━━━ Trecho do documento

À época, pensou-se que
incentivar o movimento do dinheiro e do investimento favoreceria o crescimento
das economias desenvolvidas, que haviam entrado em uma fase de contração e
estagnação.
Assim, o Banco Central
Europeu, que governa o euro, o Banco da Inglaterra, o da Suécia e alguns outros
fixaram taxas abaixo de zero, algo difícil de imaginar antes da crise.
No Japão, apenas em
2016 as taxas entraram em território negativo, mas as razões para o fraco ou
nulo crescimento de sua economia e a persistente e prejudicial deflação
remontam a antes da crise.
O país perdeu grande
parte do dinamismo que o caracterizou após a Segunda Guerra Mundial, quando
experimentou um drástico desenvolvimento industrial e tecnológico.
A partir da década de
1990, começou a sofrer uma espécie de anemia econômica que os especialistas
atribuíram a diversos fatores.
Com uma população
muito envelhecida e mais preocupada em poupar do que em consumir, as empresas
japonesas se viram obrigadas a competir em uma constante espiral de preços
baixos que minou sua capacidade de gerar lucros e, consequentemente, de
investir.
Essa foi a tendência
até 2013, quando o então primeiro-ministro, Abe Shinzo, lançou um ambicioso
programa para revitalizar a economia e o Banco Central começou a disparar uma
"bazuca de estímulos", dos quais os mais emblemáticos foram a redução
das taxas de juros e a compra de títulos emitidos pelo governo.
·
Quais resultados as taxas negativas
proporcionaram ao Japão
Os economistas fazem
um balanço contraditório das taxas de juros negativas.
Uma revisão dos
artigos acadêmicos publicados sobre o tema não leva a uma conclusão definitiva,
nem mesmo no caso do Japão, onde estiveram em vigor por mais tempo do que em
qualquer outro lugar do mundo.

━━━━━━

> [Tarefas e exercícios]
1. Responda às perguntas abaixo com base no texto sobre as taxas de juros negativas:
(a) Em que ano as taxas no Japão entraram em território negativo?
(b) A partir de que década o Japão começou a sofrer uma espécie de anemia econômica?
(c) Qual primeiro-ministro lançou em 2013 um ambicioso programa para revitalizar a economia?
2. Reproduza fielmente, por favor, a parte do texto sobre as taxas de juros negativas que vai de "À época, pensou-se" a "estagnação.", com ambos os trechos incluídos.

━━━ Itens listados

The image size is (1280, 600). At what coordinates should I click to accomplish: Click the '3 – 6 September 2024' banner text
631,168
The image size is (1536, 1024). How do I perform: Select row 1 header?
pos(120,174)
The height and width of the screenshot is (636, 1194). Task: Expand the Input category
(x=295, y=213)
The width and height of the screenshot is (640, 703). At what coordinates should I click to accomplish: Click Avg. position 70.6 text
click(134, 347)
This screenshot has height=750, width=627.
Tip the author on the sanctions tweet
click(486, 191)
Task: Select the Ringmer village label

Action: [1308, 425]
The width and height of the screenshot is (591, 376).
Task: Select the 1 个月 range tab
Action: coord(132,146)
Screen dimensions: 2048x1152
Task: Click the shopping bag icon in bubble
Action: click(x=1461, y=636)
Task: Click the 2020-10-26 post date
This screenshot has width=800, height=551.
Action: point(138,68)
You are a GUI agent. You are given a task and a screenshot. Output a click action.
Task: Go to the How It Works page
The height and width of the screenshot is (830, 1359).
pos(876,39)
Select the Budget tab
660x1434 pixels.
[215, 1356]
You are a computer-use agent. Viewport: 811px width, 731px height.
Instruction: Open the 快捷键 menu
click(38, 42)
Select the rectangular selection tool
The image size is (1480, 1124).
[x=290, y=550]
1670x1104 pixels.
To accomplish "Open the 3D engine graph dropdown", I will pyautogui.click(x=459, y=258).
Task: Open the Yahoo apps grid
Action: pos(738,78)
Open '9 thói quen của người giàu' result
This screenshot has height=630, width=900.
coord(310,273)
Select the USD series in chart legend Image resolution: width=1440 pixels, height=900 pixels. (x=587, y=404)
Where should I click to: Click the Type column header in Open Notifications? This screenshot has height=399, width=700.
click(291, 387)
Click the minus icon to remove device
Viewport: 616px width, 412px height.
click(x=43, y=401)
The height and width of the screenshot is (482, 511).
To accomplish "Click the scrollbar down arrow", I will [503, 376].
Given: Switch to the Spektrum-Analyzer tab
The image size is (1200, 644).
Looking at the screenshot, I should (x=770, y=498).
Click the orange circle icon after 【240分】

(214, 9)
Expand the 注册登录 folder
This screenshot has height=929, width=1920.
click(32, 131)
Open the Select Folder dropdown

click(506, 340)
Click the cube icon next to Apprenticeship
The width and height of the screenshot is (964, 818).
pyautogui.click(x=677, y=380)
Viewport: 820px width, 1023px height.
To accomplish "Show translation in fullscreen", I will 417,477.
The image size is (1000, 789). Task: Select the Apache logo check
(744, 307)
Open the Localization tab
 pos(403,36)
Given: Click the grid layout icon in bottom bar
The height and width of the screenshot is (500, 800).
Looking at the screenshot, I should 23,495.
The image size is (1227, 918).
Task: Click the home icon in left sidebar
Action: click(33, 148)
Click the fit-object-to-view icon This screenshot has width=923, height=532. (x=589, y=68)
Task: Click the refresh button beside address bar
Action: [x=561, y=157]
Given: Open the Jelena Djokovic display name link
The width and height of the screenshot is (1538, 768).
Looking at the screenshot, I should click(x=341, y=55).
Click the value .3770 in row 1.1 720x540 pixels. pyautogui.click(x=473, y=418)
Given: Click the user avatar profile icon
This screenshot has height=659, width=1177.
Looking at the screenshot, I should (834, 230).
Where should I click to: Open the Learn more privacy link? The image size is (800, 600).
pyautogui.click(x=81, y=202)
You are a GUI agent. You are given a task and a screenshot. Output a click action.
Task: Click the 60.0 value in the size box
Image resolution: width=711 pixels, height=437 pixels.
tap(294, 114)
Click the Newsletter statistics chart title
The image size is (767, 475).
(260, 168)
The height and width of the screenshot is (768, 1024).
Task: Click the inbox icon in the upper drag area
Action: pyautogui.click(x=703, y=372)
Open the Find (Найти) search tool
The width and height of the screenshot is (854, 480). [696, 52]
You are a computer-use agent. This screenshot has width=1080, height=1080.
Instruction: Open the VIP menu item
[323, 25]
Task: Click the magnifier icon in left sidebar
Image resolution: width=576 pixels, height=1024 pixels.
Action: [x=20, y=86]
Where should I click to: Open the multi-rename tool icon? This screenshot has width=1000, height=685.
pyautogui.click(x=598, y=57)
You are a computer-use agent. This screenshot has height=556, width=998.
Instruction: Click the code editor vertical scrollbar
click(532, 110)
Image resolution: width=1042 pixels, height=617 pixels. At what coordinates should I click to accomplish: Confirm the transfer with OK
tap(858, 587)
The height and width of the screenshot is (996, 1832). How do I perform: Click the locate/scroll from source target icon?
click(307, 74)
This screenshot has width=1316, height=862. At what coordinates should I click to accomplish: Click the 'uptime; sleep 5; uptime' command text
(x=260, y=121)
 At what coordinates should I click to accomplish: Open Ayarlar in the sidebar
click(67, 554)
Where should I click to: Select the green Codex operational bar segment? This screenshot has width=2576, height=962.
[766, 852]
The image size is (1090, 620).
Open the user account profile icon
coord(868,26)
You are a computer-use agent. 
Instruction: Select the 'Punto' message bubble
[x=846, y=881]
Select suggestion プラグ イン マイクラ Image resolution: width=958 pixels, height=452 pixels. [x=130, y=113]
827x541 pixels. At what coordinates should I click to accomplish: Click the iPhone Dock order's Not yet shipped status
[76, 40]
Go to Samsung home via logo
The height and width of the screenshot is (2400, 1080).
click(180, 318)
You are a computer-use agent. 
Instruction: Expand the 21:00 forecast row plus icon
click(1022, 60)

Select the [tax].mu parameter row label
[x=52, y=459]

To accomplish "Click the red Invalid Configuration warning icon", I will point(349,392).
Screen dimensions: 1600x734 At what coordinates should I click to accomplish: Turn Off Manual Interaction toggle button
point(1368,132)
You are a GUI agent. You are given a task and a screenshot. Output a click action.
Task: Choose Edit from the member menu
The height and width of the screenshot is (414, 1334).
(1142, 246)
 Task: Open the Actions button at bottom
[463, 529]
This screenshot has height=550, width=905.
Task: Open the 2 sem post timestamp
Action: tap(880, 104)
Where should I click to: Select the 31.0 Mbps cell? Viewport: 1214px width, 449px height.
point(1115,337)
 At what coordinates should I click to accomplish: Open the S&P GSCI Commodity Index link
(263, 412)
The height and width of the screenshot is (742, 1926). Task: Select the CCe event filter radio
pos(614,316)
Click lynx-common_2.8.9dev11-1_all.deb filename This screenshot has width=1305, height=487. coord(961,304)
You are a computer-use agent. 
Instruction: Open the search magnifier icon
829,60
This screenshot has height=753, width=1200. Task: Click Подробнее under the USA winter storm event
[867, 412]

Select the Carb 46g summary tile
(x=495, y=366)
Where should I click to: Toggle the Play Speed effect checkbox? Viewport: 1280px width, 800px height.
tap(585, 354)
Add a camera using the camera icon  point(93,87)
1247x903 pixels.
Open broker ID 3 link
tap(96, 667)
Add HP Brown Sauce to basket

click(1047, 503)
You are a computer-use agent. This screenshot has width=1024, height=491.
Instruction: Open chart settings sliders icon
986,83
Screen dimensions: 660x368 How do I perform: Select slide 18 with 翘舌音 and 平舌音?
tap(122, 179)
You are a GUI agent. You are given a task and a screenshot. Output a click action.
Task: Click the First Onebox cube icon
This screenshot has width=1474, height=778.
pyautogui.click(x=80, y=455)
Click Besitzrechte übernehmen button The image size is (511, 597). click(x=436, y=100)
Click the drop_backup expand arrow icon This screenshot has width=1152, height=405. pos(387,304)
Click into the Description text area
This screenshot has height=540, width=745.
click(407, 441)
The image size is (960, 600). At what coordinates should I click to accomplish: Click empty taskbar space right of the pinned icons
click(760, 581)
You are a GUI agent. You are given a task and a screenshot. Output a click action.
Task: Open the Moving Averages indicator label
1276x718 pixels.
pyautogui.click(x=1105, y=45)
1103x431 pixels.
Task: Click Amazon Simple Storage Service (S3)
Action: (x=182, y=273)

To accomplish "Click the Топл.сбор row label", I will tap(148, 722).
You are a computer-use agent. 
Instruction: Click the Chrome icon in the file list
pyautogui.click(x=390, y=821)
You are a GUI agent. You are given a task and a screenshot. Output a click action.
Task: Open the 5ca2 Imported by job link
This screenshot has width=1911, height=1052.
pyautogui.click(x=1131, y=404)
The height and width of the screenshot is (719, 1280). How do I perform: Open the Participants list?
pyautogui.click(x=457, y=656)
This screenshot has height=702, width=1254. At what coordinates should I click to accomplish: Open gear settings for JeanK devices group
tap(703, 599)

━━━━━━

> [Respostas do exercício]
1.
(a) Em 2016.
(b) A partir da década de 1990.
(c) Abe Shinzo.

2.
À época, pensou-se que
incentivar o movimento do dinheiro e do investimento favoreceria o crescimento
das economias desenvolvidas, que haviam entrado em uma fase de contração e
estagnação.